Since there is no evidence of peripheral fatigue in the present study some central mechanism must be considered. Nielsen and colleagues have suggested that there is a critical core temperature that limits exercise in the heat [32]. These authors found that during exercise at 60% VO2max at an ambient temperature of 40°C, fatigue occurred at the same oesophageal temperature (39.7±0.15°C) independent of acclimation status and duration of exercise. Body temperature has also been reported by several other authors as a major factor limiting exercise in the heat at workloads between 60% and 70% VO2max, [17, 22, 35, 36]. The implication of this work is that a high body temperature results in an inhibition of motor activity [6, 32, 34], presumably with the effect of reducing heat production and thus preventing temperature reaching dangerously high levels. The mechanism by which body temperature might inhibit motor output is not known but may involve the hypothalamus. Hypothalamic activity, as monitored by the release of prolactin, increases towards the point of fatigue and is closely associated with increases in body temperature [5].

In our present study, T rec at the point of fatigue in the PLA condition was 38.8±0.6 in the 60% VO2max trial and 38.9±0.5 in the 73% VO2max trial, values that were not statistically different (P=0.455). This is consistent with the notion that a high body temperature is an important factor limiting performance. Furthermore, it suggests that at both workloads in the present study the limiting factor was a rise in body temperature rather than any metabolic limitation. Exercise continued for longer at both intensities in the CHO condition and although it did not achieve statistical significance, T rec was, on average, 0.3°C higher than at the point of fatigue in the PLA condition. In terms of the critical temperature theory of fatigue, we would suggest that in the present study CHO had the effect of increasing the subjects' tolerance of raised body temperature. It is a matter of pure speculation as to how CHO supplementation might affect heat tolerance and central fatigue but there are two main possibilities. The first is that the increased blood glucose levels in the CHO condition, while not affecting muscle metabolism, did improve the metabolic state of the central nervous system and higher brain centres concerned with motivation and motor output. Alternatively, afferent nerve endings in the mouth or GI tract might detect the CHO and influence the function of the hypothalamus or other centres [23]. One way of distinguishing between these alternatives would be to infuse CHO to avoid stimulating receptors in the gastrointestinal tract.

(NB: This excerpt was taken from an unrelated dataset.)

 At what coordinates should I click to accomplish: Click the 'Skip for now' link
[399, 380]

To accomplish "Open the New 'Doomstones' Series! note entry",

In conclusion, we have found that supplementation with CHO delays fatigue during exercise at 60% VO2max in the heat. It had been anticipated that at this workload subjects would be limited by CHO availability but despite the fact that exercise continued for about 2 h, the evidence suggests that fatigue was most likely due to the attainment of a high core temperature. In the circumstances it is therefore surprising that CHO supplementation improved performance. At 73% VO2max it was expected that temperature would be the limiting factor, and that CHO supplementation would not affect performance. However, as with exercise at the lower intensity, CHO did improve performance and therefore the improvement with CHO was intensity independent. It is concluded that in both situations the additional CHO probably affected performance through a central rather than a peripheral mechanism. The possible central actions of CHO improving performance during endurance exercise warrant further investigation.